Our data demonstrate negative effects in the non-target organism D. magna feeding insecticide maize, but we lack the mechanistic explanation for the effect. A number of other studies, mainly in terrestrial invertebrates, have also showed negative effects of Bt-transgenic plants on non-target species. Lövei and Arpaia (2005) found significantly negative effects on about 30% of the studied invertebrate predators and 57% of the studied parasitoids after feeding Bt-plants or pollen. Hilbeck and Schmidt (2006) report 27 out of 54 studies (50%) that showed negative effects after feeding Bt-plants or pollen. Ramirez-Romero and co-workers showed a tri-trophic effect where a parasitoid hymenopteran species was negatively affected (developmental time, adult size and fecundity) via host exposure to Cry1Ab proteins and Bt-plants (Ramirez-Romero et al. 2007). The same group also showed that honey bees were negatively affected in their feeding behaviour and that their learning performance was reduced when exposed to 5,000 ppb of Cry1Ab protein (Ramirez-Romero et al. 2008). Moser and co-workers showed that the developmental time of C. maculata increased after Bt hybrid corn treatments compared with non-Bt corn treatments (Moser et al. 2008). In the aquatic environment, it has been demonstrated that toxin-containing crop byproducts from maize are dispersed, decomposed and consumed by stream insects (Rosi-Marshall et al. 2007). When fed Bt-maize in the laboratory, two non-target caddisflies showed higher mortality and reduced growth (Rosi-Marshall et al. 2007).

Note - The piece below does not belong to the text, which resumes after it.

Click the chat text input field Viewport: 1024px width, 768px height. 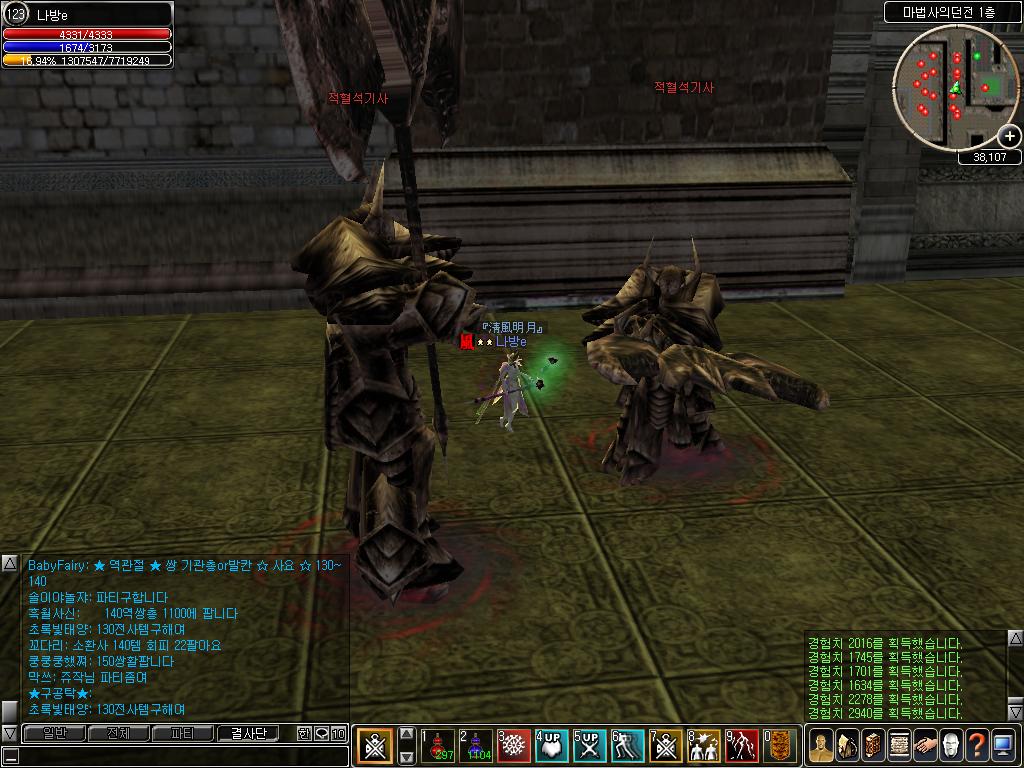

None of the mentioned studies were able to identify the cause(s) of the effect(s), e.g. the mode of action for the Bt-toxins. This leaves us with a knowledge gap and an urgent need for more detailed studies focusing on mechanism. New methodological techniques like functional genomics, transcriptomics, proteomics, metabolomics, etc. may prove helpful in order to improve the understanding about both the properties of the plant, and the properties of the test organism that feed on that plant. This will immediately bring the discussion well beyond the coarse assumptions made by the substantial equivalence principle.

One promising research direction is ecotoxicogenomics where gene expression patterns are studied under the impact of different treatments, e.g. exposure to chemicals. Watanabe and co-workers showed that chemicals expected to impact oxidative stress, respiratory uncoupling, metabolic change and heavy metal exposure altered gene expression patterns in D. magna in recognizable ways (Watanabe 2007). Also, DNA microarrays for D. magna have been used to link gene responses to the impact of toxicants on life-history traits and population growth rate in D. magna (Connon et al. 2008). If, or when further studies are able to link a negatively affected phenotype after exposure to e.g. Bt-toxin, or after feeding on a transgenic plant, to up- or down-regulation of certain genes or pathways, a new and promising step towards finding modes of action would have been established. However, a functional genomics determinism, i.e. tightly relating changes in microarrays, changes in proteins and changes in the metabolome is far from established. Assuming such determinism could narrow our investigations and understanding of the phenotype.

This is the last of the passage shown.